Participants reach 100% vesting in the Company's matching contribution plus actual earnings thereon after six years of service. If a participant terminates prior to vesting, unvested amounts are forfeited and can be used to reduce future employer contributions or cover Plan administrative expenses.

F-5




On March 9, 2012, Ciber sold substantially all of the assets and certain liabilities of its Federal division to CRGT Inc. Effective March 9, 2012, in connection with the sale, Ciber amended the Plan to accelerate the vesting of employer contributions to 100% for employees of the Ciber Federal division, provided that the employment of such Federal division employees was terminated during 2012. Federal employees represented approximately 25% of eligible Plan participants before this sale.
On October 15, 2012 the Company sold certain contracts and related property and equipment and certain other assets associated with our information technology outsourcing (ITO) practice to Savvis Communications Corporation.
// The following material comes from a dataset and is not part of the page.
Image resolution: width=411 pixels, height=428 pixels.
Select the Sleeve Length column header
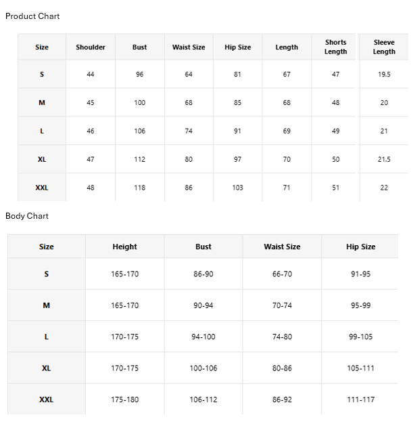tap(384, 47)
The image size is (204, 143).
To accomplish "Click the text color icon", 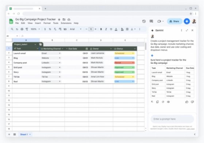I will point(116,29).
Effective October 15, 2012, in connection with the sale, Ciber amended the Plan to accelerate the vesting of employer contributions to 100% for employees of the Ciber ITO division, provided that employment of such ITO employees with Ciber was terminated during 2012. ITO employees represented approximately 10% of eligible Plan participants before this sale.
At December 31, 2013 and 2012, unallocated forfeited accounts totaled $54,619 and $112,778, respectively. In 2013 and 2012, employer contributions were reduced by $343,122 and $282,977, respectively, from forfeited accounts.
(c)
Investment Options
The Plan's assets are invested in various investment options offered by Principal and in Ciber common stock, as directed by the participants. Participants may invest their account balance in the various investment options in 1% increments. Participants may change their investment options on a daily basis.
(d)
Distributions
Participants are generally entitled to a distribution from the Plan upon termination of employment, retirement, disability, or death. Terminated participants are entitled to receive only the vested percentage of their account balance and the remainder of the account is forfeited. For other situations, there are various methods by which benefits may be distributed depending on date of employment, marital status, and participant elections.
In service withdrawals are available in certain limited circumstances, as defined by the Plan. Hardship withdrawals are allowed for participants incurring an immediate and heavy financial need, as defined by the Plan. Hardship withdrawals are strictly regulated by the Internal Revenue Service (IRS) and a participant must exhaust all available loan options and available distributions prior to requesting a hardship withdrawal.
(e)
Participant Loans
Participants may borrow from their account a minimum of $1,000 and up to a maximum of $50,000 or 50% of their vested account balance, whichever is less. Loan terms must not exceed five years, except for loans to acquire a principal residence, which must not exceed seven years. Interest on loans is charged at the prime rate as of the processing date of the loan, plus 1% and ranged from 4.0% to 9.5% and 4.25% to 9.5% as of December 31, 2013 and 2012, respectively. Principal and interest is paid ratably through payroll deductions. Participants pay a loan origination fee of $50 per loan to Principal.




F-6




(f)
Expenses
The Plan's administrative expenses are paid by either the Plan or the Company, as provided by the Plan's provisions. In general, plan expenses, other than broker commissions, portfolio transaction fees, and administrative service fees on the accounts of non-employee participants, are paid by the Company. Expenses relating to purchases, sales or transfers of the Plan's investments are charged to the particular investment fund to which the expenses relate.
(g)
Participant Accounts
Each participant's account is credited with the participant's contributions and the Company's matching contributions and allocations of plan earnings. Plan earnings are allocated based on the participant's share of net earnings or losses of their respective elected investment options. Administrative expenses are based on the participant's investments and account balances, as defined. The benefit to which a participant is entitled is the benefit that can be provided from the participant's vested account.
(h)
Ciber, Inc. Stock Account
The Plan invests in common stock of Ciber, Inc. through its Ciber, Inc. Stock Account. The Ciber, Inc. Stock Account does not hold cash or other short-term securities. Plan participants are not required to invest in the Ciber, Inc. Stock Account, and may exchange into or out of the Ciber, Inc. Stock Account on a daily basis. Trades within the Ciber, Inc. Stock Account involve a one cent per share broker commission for each transaction. The commission is netted from the trade and will have an effect on the share price used for the trade.
Each participant is entitled to exercise voting rights attributable to the shares allocated to their account and is notified by the Company prior to the time that such rights may be exercised. The trustee votes any shares in the plan allocated to participants that did not make a voting election in the same proportion as those shares for which the trustee did receive voting elections, unless the Committee directs the trustee otherwise. Participants have the same voting rights in the event of a tender or exchange offer.
(i)
Plan Termination
Although the Company has not expressed any intent to terminate the Plan, it retains the right under the Plan to discontinue its contributions at any time and to terminate the Plan subject to the provisions of ERISA. In the event of termination, participants will become 100% vested in their accounts.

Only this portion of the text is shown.